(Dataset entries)
======

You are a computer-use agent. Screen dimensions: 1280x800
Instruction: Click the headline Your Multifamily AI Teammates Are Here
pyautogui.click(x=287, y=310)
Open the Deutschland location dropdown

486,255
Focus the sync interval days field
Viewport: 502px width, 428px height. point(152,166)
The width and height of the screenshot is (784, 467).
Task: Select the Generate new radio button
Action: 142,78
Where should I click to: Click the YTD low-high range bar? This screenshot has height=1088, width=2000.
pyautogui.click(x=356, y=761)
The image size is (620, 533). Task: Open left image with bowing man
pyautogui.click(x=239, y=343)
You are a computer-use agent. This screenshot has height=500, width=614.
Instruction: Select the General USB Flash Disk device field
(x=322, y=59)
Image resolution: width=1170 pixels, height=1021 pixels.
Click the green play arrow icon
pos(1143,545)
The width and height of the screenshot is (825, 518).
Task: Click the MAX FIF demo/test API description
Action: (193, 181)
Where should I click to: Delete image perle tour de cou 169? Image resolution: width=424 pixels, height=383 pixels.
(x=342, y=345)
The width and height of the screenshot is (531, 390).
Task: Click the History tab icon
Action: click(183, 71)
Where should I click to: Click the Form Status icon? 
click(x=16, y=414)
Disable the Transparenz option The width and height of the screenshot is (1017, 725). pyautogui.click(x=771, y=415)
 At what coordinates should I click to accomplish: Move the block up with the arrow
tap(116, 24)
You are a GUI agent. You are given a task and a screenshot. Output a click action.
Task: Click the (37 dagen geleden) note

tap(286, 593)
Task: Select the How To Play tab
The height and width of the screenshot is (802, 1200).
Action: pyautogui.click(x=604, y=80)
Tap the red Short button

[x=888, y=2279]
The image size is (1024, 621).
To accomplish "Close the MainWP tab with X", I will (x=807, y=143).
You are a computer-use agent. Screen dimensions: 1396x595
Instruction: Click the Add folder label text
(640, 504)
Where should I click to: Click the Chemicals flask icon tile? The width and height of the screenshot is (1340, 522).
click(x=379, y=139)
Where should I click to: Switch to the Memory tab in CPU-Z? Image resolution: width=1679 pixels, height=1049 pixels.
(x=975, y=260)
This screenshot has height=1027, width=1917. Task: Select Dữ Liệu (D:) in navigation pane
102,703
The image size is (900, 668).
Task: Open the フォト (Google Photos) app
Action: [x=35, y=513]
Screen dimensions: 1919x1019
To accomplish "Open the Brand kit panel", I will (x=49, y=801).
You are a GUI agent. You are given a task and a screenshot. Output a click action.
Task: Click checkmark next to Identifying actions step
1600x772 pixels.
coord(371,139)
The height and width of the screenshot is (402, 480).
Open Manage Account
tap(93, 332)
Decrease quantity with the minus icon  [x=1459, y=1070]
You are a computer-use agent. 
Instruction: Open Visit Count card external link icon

======

To do
Go through the records and count the lines that include the string "computer"; state that number alone.

Exercise answer
4